Drives the cohort-scope tract_similarity_hcp_loo workflow, which emits per-HCP-subject metrics (full four-family suite) against an in-memory leave-one-out cohort mean atlas. The artefacts mirror the per-patient layout, so the cohort aggregator (tract_similarity_cohort) and downstream notebooks pick HCP rows up alongside patient rows automatically.

Field	Type	Default	Constraints	Description
`minimum_subjects`	`int`	`3`	`>= 2`	Minimum cohort size. LOO is mathematically valid at 2; the floor of 3 enforces a meaningful cohort reference.
`write_volumes`	`bool`	`true`	—	If true, write `subject_normalized.nii.gz`, `atlas_normalized.nii.gz`, `subject_mask.nii.gz`, `atlas_mask.nii.gz` per subject alongside `metrics.json`. Set false to skip them on large cohorts.
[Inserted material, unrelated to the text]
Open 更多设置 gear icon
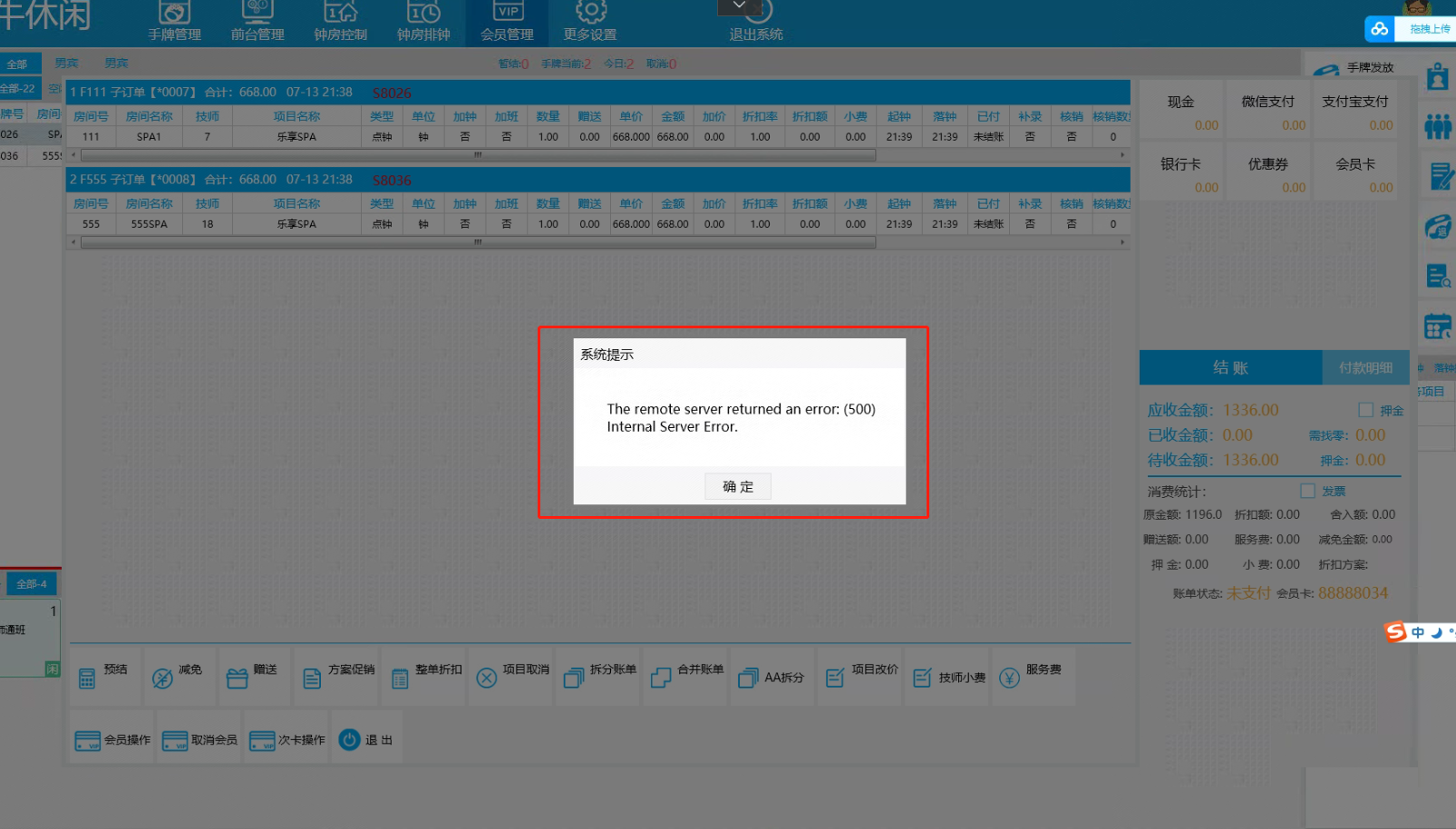 (590, 22)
Invoke with thesis run -w tract_similarity_hcp_loo -c <profile>. Use this when you want unbiased HCP-vs-atlas dice (and the other three metric families) directly comparable to the per-patient metrics produced by tract_similarity.

Metric families#

The per-patient metrics.json contains four metric families:

Family	Metrics
`overlap`	Dice, Jaccard, subject_voxels, atlas_voxels, intersection, union
`correlation`	Pearson, Spearman, cosine
`distance_mm`	Hausdorff-95, mean-surface, centroid_distance
`distribution`	NMI, symmetric KL, Bhattacharyya

The cohort workflow emits summary.csv, per_patient.csv, and outliers.json.

Example#

tract_similarity:
  probtrackx_relpath: tractography/probtrackx2
  fdt_name: fdt_paths.nii.gz
  waytotal_name: waytotal
  atlas_relpath: "atlas_in_patient_space/atlas_mean*.nii.gz"

  subject_threshold:
    mode: fraction
    value: 0.05
  atlas_threshold:
    mode: fraction
    value: 0.05

  n_bins: 64
  output_subdir: tract_similarity
  cohort_output_subdir: cohort/tract_similarity

Notes#

The workflow is registered twice — tract_similarity for per-patient runs and tract_similarity_cohort (cohort-level, scope="cohort") for aggregation. Both share this config block.
For grid-searching the thresholds, see tract_similarity_sweep.
full_pipeline auto-runs tract_similarity as its final stage; the CLI then surfaces headline Dice/Pearson/Hausdorff95/NMI in the run summary.